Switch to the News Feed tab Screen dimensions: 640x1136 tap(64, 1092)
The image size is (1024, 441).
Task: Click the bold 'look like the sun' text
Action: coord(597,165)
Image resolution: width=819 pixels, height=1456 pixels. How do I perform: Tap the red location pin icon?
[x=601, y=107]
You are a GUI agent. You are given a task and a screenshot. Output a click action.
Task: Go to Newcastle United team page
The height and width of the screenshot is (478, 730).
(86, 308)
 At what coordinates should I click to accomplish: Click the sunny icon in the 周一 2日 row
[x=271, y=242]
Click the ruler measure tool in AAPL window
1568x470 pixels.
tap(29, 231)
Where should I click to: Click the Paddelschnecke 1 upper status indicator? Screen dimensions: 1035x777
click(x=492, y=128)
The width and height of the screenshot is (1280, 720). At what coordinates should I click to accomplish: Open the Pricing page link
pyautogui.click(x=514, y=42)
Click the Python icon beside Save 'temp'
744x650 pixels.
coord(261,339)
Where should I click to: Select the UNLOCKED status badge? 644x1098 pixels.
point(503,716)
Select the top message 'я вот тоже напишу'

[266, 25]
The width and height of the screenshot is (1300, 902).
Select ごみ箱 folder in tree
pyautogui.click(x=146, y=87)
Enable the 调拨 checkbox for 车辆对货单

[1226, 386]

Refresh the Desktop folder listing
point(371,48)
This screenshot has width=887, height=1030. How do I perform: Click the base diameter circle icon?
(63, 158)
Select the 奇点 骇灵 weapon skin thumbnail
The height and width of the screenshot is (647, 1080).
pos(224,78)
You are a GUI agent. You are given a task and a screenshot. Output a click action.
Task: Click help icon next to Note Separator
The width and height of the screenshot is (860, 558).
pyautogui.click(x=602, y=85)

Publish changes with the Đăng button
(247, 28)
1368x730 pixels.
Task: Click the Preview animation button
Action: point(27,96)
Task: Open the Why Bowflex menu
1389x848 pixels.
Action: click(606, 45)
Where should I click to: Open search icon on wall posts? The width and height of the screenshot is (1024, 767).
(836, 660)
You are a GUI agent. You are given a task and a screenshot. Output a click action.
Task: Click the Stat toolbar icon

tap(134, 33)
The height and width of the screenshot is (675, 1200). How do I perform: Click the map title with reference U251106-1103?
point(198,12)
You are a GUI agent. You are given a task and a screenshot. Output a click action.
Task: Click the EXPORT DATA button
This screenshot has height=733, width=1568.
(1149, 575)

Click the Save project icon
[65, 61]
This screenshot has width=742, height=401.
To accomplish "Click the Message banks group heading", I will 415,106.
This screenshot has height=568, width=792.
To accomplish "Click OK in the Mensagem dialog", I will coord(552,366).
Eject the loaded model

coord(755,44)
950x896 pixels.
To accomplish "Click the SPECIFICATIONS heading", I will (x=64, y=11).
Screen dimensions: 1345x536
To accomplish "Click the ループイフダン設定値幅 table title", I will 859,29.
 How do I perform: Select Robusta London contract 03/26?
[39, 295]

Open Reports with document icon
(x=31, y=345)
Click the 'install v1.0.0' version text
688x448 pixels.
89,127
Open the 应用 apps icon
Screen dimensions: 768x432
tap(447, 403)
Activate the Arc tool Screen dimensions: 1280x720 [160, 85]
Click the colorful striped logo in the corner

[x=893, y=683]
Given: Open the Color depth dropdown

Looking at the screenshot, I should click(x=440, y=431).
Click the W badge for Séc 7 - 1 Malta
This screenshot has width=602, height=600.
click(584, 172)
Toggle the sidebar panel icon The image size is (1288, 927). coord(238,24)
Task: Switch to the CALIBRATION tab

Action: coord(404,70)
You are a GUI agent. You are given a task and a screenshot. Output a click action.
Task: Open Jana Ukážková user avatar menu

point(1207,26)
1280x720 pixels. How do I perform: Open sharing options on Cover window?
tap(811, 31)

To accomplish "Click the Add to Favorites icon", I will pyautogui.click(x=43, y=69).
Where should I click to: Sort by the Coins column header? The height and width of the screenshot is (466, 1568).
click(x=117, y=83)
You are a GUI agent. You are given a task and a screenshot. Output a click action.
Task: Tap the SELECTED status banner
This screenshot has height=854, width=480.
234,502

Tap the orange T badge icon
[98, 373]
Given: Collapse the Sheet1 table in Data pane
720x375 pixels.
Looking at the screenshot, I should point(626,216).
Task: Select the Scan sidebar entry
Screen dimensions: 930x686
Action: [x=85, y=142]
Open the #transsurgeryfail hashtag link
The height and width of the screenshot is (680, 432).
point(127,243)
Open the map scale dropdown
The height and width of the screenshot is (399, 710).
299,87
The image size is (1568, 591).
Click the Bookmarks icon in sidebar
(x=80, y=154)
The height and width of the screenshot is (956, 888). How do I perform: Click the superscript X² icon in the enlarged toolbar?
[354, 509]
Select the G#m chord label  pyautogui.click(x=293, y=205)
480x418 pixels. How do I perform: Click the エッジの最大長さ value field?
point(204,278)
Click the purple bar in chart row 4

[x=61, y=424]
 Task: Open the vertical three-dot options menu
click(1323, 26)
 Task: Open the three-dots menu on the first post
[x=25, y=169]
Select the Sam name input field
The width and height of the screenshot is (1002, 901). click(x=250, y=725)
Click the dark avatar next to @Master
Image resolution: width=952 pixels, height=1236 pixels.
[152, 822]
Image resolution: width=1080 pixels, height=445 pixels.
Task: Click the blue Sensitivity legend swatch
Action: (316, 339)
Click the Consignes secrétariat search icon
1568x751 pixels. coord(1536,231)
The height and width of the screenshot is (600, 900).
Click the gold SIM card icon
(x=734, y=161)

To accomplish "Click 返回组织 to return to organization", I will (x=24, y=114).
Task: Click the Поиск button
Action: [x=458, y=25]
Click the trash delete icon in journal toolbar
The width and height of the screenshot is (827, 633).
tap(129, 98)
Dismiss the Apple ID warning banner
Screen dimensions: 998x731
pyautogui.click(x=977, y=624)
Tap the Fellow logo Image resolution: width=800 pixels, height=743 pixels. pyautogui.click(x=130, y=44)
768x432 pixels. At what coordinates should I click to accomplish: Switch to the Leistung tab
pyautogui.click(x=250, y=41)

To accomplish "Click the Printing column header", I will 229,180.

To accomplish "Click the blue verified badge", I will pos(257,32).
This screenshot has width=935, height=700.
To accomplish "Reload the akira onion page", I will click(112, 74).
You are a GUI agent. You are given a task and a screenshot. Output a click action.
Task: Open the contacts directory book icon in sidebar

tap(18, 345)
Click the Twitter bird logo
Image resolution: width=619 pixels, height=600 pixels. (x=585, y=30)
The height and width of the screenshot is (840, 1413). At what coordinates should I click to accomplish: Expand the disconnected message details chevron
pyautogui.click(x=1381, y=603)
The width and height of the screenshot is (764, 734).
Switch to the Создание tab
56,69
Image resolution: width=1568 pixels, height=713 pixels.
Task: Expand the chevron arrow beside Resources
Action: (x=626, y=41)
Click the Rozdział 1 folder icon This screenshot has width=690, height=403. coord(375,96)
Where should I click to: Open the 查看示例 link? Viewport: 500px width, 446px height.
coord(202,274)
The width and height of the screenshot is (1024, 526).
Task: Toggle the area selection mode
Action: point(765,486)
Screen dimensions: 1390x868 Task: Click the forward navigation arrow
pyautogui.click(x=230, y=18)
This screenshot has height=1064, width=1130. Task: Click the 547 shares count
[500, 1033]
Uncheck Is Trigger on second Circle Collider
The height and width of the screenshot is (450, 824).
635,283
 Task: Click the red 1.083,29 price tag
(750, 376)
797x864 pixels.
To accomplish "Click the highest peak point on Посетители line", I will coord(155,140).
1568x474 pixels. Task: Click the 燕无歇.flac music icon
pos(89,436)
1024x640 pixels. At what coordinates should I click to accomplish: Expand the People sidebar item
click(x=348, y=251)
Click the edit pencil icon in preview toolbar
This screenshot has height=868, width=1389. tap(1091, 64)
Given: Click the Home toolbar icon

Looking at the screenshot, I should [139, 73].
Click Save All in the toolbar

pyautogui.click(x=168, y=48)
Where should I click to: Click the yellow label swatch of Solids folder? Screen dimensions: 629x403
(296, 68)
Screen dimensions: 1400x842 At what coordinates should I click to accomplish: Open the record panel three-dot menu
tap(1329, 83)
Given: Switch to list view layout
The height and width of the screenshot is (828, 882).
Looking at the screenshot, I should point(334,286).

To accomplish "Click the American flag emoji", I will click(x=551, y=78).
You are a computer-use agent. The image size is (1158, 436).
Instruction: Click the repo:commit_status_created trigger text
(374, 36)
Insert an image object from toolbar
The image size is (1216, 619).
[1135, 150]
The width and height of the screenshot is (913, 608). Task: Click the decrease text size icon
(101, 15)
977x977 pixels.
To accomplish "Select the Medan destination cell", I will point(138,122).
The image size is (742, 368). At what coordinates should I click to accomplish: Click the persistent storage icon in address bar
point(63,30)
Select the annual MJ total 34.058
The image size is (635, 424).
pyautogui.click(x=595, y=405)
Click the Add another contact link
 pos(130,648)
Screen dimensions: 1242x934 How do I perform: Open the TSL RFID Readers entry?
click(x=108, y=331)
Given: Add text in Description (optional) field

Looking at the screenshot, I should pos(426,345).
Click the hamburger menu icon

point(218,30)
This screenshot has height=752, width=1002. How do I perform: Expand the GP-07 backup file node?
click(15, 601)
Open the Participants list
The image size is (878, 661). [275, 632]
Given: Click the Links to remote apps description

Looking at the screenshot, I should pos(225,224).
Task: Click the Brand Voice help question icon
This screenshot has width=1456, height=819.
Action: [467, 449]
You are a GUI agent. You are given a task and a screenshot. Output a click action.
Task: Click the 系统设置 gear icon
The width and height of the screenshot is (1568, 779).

......

- _What needs to be done_
What lines in the data include the string "next"? Copy each one.

- _Solution_
Task: Click help icon next to Note Separator
Click the dark avatar next to @Master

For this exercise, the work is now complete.